Here’s a quick run-down of what each of these projects aspire to accomplish in 2020:

  • Airship: The Airship community plans a complete rebuild of Airship core code with a beta version planned for June and a full 2.0 release later in 2020. In addition, Airship 2.0 will penetrate into more industry domains such as Common NFVi Telco (CNTT) and 5G testbeds. Other goals include:
    • Supporting smaller deployments
    • Making all workflows fully declarative
    • Adopting upstream entrenched projects
    • Enabling simpler document creation and management (Airship YAML was hard)
    • Providing an improved flow for executing updates (changing the tires while the car is moving is hard)/li>
    • Penetrating into the NFVi domain, enabling the reference implementation of Common Telco NFVi (CNTT) and supporting its VNF certification.
    • Capitalizing on hardware donations by Ericsson and Dell for an Airship community lab to leverage as 3rd-party CI
    • Empowering the 5G testbed by Ericsson
  • Kata Containers:Looking ahead to 2020, the Kata community will focus on supporting its growing user community, driving innovation with the Kata 2.0 roadmap, and continuing open collaboration with the rapidly expanding container ecosystem.
  • OpenStack:As usual, the OpenStack technical committee members will continue their work to expose special interest groups (SIGs) broadly, to ensure all the different profiles and interests in OpenStack are efficiently represented, working and collaborating together.
  • StarlingX: Edge computing use cases are emerging among organizations running StarlingX in production. At the Shanghai Summit in November 2019, China UnionPay presented how its contactless payment system leverages StarlingX. In 2020, the community is focusing on project upgrades and functional testing as the contributors work towards the 4.0 release.
  • Zuul: Zuul maintainers have begun collaborating with the Gerrit project to add Gerrit Checks API support to Zuul. The goal is to have a Zuul running to help gate the Gerrit project once this feature is added. Looking ahead, the Gerrit Checks API is only one of many features they would like to add to Zuul. From an integration standpoint Gitlab and Bitbucket support is under active development, changes have begun to merge Google Compute Engine support to Nodepool, and Microsoft Azure driver work has begun. Developers still have plans to remove the current single point of failure for the scheduler process and manage job and queue state with the distributed database. This will make it easier to run Zuul reliably without downtime.

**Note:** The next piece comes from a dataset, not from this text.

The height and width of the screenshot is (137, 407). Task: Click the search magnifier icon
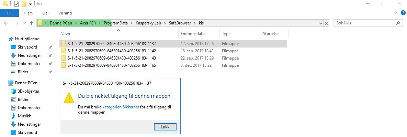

In 2020, we are continuing to highlight emerging technologies and ask our community to proactively address the demands of intelligent open infrastructure. For example, workloads like AI and ML require support for new chip architectures, automation at scale down to the bare metal, and integration with many other open source components, all while stretching “cloud” to the edge for 5G and IoT. That’s why “Intelligent Open Infrastructure” will be the theme of our first virtual events of 2020—OpenDev + PTG—where we will focus on the integration of open source components to create an infrastructure that is monitoring itself, replicating itself, and delivering a versatile set of use cases.

A Productive, Engaged Community

With over 100,000 members and millions more visiting OSF websites in 2019 to get involved, the community made huge strides in addressing the needs of what 451 Research predicts will soon be a $7.7B market for OpenStack and a $12B+ combined market for OpenStack & containers.

Some of the world’s largest brands—AT&T, Baidu, Blizzard Entertainment, BMW, China UnionPay, Walmart, and Volvo among others—shared their open source infrastructure use cases and learnings last year. We had the opportunity to engage directly with all of our Gold and Platinum sponsors as well as numerous organizations that have not historically been involved in OpenStack directly. New contributors were on-boarded through multiple internship and mentoring programs as well as through the OpenStack Upstream Institute, which was held in seven countries last year.

We’re looking to make 2020 just as productive.

So even though the future is unknown, we can confidently predict great progress in the OSF community in 2020 as we pour our efforts into growing software projects, the open infrastructure ecosystem, and the open source movement as a whole.